╭─ Data
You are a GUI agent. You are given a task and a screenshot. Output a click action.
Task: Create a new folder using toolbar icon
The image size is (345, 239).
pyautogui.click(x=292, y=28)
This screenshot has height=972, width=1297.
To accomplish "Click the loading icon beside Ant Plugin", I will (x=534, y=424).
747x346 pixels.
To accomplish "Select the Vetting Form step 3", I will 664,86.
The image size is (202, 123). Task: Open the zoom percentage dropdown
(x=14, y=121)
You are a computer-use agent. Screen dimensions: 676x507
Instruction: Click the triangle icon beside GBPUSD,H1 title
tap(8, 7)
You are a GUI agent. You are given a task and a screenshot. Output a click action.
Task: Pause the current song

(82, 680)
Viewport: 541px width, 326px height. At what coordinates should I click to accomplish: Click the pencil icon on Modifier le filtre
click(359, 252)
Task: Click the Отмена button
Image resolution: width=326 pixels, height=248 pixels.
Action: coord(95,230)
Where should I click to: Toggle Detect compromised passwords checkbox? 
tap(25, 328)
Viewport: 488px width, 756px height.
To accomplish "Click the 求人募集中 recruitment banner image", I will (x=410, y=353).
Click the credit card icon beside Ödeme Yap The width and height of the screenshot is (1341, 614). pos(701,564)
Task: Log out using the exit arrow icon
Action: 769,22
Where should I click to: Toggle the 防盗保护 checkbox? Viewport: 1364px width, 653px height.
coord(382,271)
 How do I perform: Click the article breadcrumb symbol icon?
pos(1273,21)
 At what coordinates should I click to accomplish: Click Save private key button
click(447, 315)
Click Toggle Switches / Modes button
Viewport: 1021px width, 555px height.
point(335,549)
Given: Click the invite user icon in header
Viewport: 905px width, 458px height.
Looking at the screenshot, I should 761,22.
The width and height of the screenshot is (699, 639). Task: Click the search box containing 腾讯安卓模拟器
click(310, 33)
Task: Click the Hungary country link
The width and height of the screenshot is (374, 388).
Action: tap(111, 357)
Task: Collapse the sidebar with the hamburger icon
╰─
Each entry should be retyped exactly as given.

Result below
You are a GUI agent. You are given a task and a screenshot. Output a click action.
Task: Create a new folder using toolbar icon
The image size is (345, 239).
pyautogui.click(x=292, y=28)
This screenshot has height=972, width=1297.
To accomplish "Click the loading icon beside Ant Plugin", I will (x=534, y=424).
747x346 pixels.
To accomplish "Select the Vetting Form step 3", I will 664,86.
The image size is (202, 123). Task: Open the zoom percentage dropdown
(x=14, y=121)
You are a computer-use agent. Screen dimensions: 676x507
Instruction: Click the triangle icon beside GBPUSD,H1 title
tap(8, 7)
You are a GUI agent. You are given a task and a screenshot. Output a click action.
Task: Pause the current song

(82, 680)
Viewport: 541px width, 326px height. At what coordinates should I click to accomplish: Click the pencil icon on Modifier le filtre
click(359, 252)
Task: Click the Отмена button
Image resolution: width=326 pixels, height=248 pixels.
Action: coord(95,230)
Where should I click to: Toggle Detect compromised passwords checkbox? 
tap(25, 328)
Viewport: 488px width, 756px height.
To accomplish "Click the 求人募集中 recruitment banner image", I will (x=410, y=353).
Click the credit card icon beside Ödeme Yap The width and height of the screenshot is (1341, 614). pos(701,564)
Task: Log out using the exit arrow icon
Action: 769,22
Where should I click to: Toggle the 防盗保护 checkbox? Viewport: 1364px width, 653px height.
coord(382,271)
 How do I perform: Click the article breadcrumb symbol icon?
pos(1273,21)
 At what coordinates should I click to accomplish: Click Save private key button
click(447, 315)
Click Toggle Switches / Modes button
Viewport: 1021px width, 555px height.
point(335,549)
Given: Click the invite user icon in header
Viewport: 905px width, 458px height.
Looking at the screenshot, I should 761,22.
The width and height of the screenshot is (699, 639). Task: Click the search box containing 腾讯安卓模拟器
click(310, 33)
Task: Click the Hungary country link
The width and height of the screenshot is (374, 388).
Action: tap(111, 357)
Task: Collapse the sidebar with the hamburger icon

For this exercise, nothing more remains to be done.